Even though it’s about two things I like and know a lot about, I wasn’t going to link this NYT article about Barnes and Noble as it seems like a full-on PR plant, but I’ve been thinking about it a lot since I read it.

Mr. Daunt believes in local experimentation to such an extreme degree that last year he allowed a Barnes & Noble in Oviedo, Fla., to change its name. The Oviedo Mall is now the site of the nation’s one and only B. Dalton Bookseller store, named after a chain that Barnes & Noble acquired in 1987 and liquidated in 2010. In a demonstration of the company’s commitment to inconsistency, the location now has a blue and red B. Dalton Bookseller sign above the entrance — and Barnes & Noble-branded materials within.

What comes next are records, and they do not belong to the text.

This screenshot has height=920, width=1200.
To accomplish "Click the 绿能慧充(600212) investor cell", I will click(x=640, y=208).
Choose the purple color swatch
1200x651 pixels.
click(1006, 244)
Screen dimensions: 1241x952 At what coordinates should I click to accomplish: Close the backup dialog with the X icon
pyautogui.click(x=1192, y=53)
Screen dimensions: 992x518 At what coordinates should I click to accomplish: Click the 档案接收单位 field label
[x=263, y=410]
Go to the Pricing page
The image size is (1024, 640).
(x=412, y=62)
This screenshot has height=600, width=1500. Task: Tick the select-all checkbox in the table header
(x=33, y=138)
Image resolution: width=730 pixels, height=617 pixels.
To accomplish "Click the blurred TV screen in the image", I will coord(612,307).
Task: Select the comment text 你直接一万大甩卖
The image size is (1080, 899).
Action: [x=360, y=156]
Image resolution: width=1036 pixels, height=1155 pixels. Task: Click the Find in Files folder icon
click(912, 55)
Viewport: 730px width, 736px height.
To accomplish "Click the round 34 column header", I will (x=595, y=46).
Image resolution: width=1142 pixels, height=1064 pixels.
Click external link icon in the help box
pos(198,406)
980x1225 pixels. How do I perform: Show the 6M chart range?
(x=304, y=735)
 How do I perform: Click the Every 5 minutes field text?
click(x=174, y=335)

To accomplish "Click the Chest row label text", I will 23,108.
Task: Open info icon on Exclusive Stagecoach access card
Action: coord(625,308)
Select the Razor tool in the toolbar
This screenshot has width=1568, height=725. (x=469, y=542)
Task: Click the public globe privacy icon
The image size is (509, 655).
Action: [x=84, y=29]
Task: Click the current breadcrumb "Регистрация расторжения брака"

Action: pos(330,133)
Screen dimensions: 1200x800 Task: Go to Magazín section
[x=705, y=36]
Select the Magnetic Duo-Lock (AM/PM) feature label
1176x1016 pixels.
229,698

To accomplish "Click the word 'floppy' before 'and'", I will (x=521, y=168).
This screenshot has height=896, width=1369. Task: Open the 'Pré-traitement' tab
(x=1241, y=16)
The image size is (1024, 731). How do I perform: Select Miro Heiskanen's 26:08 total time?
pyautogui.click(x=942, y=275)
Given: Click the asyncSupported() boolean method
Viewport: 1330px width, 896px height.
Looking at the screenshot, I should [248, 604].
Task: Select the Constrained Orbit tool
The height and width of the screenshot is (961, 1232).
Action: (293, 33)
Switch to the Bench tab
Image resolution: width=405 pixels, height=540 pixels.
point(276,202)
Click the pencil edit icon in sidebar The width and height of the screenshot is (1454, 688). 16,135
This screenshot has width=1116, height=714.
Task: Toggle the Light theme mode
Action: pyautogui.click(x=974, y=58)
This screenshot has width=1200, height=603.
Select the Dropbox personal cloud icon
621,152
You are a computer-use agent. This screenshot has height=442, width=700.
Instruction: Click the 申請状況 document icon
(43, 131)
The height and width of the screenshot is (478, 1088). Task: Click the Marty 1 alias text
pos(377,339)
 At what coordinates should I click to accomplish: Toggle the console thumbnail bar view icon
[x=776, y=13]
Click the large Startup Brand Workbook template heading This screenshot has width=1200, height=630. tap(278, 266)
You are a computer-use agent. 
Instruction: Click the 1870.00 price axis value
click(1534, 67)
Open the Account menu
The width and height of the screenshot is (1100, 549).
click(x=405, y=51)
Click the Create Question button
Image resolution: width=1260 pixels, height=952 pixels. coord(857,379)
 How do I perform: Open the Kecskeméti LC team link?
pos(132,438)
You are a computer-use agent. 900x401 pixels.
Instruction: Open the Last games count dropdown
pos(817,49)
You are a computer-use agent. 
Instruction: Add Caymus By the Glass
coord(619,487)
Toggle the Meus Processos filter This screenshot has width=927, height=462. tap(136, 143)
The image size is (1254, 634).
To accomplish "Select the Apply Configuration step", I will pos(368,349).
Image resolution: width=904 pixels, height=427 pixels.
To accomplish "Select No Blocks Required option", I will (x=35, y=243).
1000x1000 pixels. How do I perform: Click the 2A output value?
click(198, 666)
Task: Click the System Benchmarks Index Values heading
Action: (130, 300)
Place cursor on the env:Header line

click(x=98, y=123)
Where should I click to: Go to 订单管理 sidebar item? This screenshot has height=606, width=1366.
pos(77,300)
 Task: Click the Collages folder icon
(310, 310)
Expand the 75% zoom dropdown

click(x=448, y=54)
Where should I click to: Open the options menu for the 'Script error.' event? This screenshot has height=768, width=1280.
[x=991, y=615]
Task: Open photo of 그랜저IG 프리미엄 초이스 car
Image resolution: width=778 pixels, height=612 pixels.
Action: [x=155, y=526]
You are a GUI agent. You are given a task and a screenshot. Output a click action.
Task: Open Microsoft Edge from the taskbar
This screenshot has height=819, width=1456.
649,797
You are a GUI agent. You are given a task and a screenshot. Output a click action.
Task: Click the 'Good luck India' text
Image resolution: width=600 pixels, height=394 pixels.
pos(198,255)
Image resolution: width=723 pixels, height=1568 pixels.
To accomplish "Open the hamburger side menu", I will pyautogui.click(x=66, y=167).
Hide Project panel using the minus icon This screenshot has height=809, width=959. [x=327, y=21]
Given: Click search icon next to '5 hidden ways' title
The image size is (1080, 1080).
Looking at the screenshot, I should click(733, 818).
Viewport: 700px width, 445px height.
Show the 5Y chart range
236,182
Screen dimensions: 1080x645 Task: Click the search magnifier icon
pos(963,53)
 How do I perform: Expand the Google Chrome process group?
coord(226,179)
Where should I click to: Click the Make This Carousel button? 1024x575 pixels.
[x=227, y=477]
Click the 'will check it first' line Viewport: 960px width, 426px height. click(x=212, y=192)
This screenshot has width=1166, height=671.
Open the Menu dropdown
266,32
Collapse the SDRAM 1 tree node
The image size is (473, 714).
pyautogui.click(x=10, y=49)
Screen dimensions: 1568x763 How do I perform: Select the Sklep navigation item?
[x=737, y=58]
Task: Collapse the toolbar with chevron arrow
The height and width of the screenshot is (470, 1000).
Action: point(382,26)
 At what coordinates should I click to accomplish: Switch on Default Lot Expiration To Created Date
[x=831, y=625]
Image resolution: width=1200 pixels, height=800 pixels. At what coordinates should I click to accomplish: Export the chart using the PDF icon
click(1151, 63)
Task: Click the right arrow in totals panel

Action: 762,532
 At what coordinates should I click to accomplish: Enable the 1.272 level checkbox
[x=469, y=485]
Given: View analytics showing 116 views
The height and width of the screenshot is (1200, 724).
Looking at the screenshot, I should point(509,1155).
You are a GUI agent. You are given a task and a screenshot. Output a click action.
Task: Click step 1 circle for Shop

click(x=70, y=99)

Canada’s biggest bookseller, Indigo, is going through it right now — the founder and CEO left not long ago and handed the keys to a non-book retail guy who did things like start selling vibrators and $900 pizza ovens. Now the BBQ guy is out, the founder is back, and claiming that she was checked out for a long time while still CEO.

Here’s an interview with her where she outlines what went down from her perspective.

If you want an analysis with 100% less spin and jargon, Ken Whyte dissects it frequently in his (formerly free, but worth paying for) Substack.

Meanwhile, they just opened a big new store near me that I spent an hour in, then left empty-handed. I couldn’t find a book at the bookstore. That almost never happens.

Anyway — I hope Indigo figures it out, and I hope the Barnes and Noble article is printed out and hung on the wall at every executive’s office.